== PROBLEM DETAILS ==
Every line below must be given again exactly.

== ENTRIES SUPPLIED ==
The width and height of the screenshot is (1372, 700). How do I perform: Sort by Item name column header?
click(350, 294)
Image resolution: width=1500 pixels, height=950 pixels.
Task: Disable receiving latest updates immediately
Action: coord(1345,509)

== WRITTEN SOLUTION ==
The width and height of the screenshot is (1372, 700). How do I perform: Sort by Item name column header?
click(350, 294)
Image resolution: width=1500 pixels, height=950 pixels.
Task: Disable receiving latest updates immediately
Action: coord(1345,509)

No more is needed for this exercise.